5ヵ年計画は文大統領の大統領選公約集と大同小異だ。「ろうそく革命の完成」、「共に成長」といった大統領選公約集の4大ビジョンから地域発展の項目を切り離して5大国政目標として提示した。「積弊清算」を最優先に置いたのも公約集と違いはない。ただ、「積弊清算特別調査委員会」(仮称)を設置するという当初の公約の代わりに省庁別にタスクフォースを構成することに修正し、公正取引委員会の専属告発権の全面廃止を段階的廃止に緩和した。通信費基本料の一括廃止公約も一歩後退した。社会的論議と実現可能性を考慮した措置と見える。

特に、文大統領は発表直前に、戦時作戦統制権の返還時期を「任期内」から「速やかに」に修正するよう指示した。戦作権返還の時期はすでに2度も延期になり、2020年代半ば以降と予定されている。それも韓半島の不安定要素の解消と韓国軍の準備能力の確保という条件がついている。北朝鮮の核・ミサイル挑発が続く厳重な安保現実を考慮し、時期を決めずに現実的に柔軟に対応するという態度と見える。文大統領は、宋永武(ソン・ヨンム)国防部長官を任命する際も、時期について「いつになるか分からないが・・・」と明言しなかった。

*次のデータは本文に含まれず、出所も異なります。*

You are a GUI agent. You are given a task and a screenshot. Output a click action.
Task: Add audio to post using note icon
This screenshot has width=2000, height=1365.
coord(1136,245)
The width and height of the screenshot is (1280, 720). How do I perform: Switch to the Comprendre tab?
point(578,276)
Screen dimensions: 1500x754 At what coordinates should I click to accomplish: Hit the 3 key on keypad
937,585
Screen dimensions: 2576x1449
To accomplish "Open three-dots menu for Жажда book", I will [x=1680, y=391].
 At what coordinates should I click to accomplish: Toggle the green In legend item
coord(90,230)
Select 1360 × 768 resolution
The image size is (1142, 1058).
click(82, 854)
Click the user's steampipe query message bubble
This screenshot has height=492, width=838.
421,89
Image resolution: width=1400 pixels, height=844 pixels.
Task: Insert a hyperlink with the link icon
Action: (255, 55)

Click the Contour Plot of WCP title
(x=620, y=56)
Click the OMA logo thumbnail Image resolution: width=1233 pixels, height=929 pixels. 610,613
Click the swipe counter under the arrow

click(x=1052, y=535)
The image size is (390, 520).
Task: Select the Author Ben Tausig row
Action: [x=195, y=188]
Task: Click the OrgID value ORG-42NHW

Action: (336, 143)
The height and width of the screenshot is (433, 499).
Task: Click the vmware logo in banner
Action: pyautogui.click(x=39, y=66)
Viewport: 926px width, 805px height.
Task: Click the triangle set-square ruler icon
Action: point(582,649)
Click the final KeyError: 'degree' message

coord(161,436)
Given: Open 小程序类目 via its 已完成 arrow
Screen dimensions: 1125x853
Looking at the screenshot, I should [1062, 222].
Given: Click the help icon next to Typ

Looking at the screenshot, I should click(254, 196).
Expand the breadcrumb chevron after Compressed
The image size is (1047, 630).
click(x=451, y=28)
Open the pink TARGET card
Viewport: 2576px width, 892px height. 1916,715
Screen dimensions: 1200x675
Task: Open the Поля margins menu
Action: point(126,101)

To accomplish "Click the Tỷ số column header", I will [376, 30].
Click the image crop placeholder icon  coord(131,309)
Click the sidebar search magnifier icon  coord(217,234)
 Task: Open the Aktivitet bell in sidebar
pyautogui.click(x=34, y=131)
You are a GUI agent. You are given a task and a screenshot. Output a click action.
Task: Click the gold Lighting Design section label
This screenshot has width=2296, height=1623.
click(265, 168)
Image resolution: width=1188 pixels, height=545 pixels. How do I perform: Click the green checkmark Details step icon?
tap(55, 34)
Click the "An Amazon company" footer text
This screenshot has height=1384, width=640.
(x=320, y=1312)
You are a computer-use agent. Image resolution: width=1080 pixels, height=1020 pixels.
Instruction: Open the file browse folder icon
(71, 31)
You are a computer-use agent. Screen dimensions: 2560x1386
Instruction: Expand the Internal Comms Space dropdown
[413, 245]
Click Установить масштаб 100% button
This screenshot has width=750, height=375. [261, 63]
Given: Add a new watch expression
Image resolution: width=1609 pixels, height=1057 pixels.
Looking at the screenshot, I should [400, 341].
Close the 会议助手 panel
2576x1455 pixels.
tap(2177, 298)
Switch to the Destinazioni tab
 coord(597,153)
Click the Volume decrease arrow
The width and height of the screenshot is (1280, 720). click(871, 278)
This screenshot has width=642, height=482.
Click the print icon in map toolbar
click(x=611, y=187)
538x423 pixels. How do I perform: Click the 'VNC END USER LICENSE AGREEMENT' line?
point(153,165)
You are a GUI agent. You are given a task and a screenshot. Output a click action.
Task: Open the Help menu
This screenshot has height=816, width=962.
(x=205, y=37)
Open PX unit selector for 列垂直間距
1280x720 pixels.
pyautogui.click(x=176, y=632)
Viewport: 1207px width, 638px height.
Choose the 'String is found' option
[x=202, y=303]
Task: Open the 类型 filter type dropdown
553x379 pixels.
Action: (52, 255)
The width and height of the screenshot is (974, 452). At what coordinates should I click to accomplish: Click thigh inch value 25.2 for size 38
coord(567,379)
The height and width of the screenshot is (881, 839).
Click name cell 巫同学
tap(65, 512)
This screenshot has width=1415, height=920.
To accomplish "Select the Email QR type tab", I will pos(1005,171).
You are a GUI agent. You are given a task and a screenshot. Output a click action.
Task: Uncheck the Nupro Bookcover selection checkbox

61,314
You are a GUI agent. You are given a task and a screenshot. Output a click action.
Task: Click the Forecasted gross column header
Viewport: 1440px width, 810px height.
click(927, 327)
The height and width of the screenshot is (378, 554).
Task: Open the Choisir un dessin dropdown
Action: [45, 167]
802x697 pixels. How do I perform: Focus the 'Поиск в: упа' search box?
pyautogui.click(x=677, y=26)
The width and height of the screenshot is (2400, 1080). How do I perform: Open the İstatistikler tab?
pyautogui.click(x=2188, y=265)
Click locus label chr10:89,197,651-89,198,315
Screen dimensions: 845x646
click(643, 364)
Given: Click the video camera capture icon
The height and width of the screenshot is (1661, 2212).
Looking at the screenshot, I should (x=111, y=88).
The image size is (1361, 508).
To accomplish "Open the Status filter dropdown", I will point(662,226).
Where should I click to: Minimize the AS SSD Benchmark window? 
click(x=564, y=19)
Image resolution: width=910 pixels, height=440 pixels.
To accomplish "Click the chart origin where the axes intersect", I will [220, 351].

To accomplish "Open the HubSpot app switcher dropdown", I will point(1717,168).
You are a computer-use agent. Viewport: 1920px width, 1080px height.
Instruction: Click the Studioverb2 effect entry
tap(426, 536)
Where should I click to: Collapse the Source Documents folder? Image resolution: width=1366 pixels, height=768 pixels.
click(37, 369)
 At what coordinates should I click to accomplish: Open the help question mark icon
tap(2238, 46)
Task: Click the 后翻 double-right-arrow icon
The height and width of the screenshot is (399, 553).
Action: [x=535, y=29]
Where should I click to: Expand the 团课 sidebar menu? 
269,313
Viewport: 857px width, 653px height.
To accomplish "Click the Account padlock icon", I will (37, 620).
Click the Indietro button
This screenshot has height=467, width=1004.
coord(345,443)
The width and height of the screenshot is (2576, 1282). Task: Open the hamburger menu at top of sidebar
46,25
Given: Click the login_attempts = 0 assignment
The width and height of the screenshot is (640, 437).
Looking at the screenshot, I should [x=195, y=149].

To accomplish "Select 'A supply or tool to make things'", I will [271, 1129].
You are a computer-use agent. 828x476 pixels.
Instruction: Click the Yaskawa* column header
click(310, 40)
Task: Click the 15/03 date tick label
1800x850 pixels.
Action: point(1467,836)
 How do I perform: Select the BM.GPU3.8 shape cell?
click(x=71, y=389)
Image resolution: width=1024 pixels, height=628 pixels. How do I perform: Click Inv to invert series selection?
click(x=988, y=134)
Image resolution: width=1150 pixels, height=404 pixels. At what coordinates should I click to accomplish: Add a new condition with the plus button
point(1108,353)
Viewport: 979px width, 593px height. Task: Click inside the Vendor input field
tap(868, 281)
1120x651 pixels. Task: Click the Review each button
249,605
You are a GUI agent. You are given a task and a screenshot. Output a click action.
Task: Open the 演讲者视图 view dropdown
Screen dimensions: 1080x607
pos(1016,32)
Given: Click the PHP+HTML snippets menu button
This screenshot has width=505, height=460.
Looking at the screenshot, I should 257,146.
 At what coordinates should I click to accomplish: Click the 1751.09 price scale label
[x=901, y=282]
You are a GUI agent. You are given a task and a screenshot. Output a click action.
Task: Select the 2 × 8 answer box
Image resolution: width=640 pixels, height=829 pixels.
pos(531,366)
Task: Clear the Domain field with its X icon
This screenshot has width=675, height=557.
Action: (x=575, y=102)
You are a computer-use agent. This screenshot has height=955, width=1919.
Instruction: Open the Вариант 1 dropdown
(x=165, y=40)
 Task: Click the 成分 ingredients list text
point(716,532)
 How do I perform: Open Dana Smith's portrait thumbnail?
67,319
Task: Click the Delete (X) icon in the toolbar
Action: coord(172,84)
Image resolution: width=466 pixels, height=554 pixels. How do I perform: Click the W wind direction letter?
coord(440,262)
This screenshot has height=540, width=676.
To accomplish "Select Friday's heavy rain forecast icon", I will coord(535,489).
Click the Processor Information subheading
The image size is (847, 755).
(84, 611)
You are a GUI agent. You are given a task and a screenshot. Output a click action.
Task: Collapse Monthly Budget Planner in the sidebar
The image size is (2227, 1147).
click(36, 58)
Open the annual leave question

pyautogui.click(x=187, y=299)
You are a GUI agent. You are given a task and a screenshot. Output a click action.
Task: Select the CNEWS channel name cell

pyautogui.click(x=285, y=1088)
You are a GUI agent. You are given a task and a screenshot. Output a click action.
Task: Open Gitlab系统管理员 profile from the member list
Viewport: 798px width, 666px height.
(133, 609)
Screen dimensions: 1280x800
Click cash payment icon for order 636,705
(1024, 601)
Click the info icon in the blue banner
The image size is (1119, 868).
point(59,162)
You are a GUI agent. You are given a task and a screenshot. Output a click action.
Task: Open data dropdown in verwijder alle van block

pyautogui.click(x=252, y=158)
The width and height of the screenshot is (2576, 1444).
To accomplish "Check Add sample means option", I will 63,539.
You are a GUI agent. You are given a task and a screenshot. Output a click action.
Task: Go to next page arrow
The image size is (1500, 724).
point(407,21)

5ヵ年計画は、経済・福祉分野で庶民と中小企業を支援して福祉を拡大するなど公平性強化に焦点を合わせるだけで新たな成長動力は見られない。さらに大きな問題は実現の可能性だ。基礎・障害者年金の引き上げと0~5歳の児童手当てなど福祉だけで2022年までに77兆4000億ウォンが必要となるなど、計178兆ウォンの家計簿となる。朴槿恵(パク・クンへ)政権序盤の公約家計簿の規模(135兆ウォン)より43兆ウォンも多い。歳入拡充と歳出削減という言葉で論議を避けているが、大規模な増税がなくては政策推進が難しいのが現実だ。今日から2日間、国政運営計画を後押しする国家財政戦略を議論するというが、順序が逆ではないのか問わざるを得ない。

スタートしたばかりの政府が選挙時に提示した公約を直ちに修正することは難しいだろう。文大統領も「自分の言葉に強迫観念を持つ人」と言って約束履行を強調してきた。しかし、歴代政権と違って当選してすぐに実戦の国政運営に飛び込み、70日の体験学習を経た文大統領だ。今回、一部で微細調整したが、目標だけを意識した無理な推進は副作用を避けることができない。文大統領の言葉通り5ヵ年計画は設計図であり羅針盤だ。現実の状況と実現可能性に基づいて目標と方向を調整して柔軟に対応することが国政を成功させる知恵だ。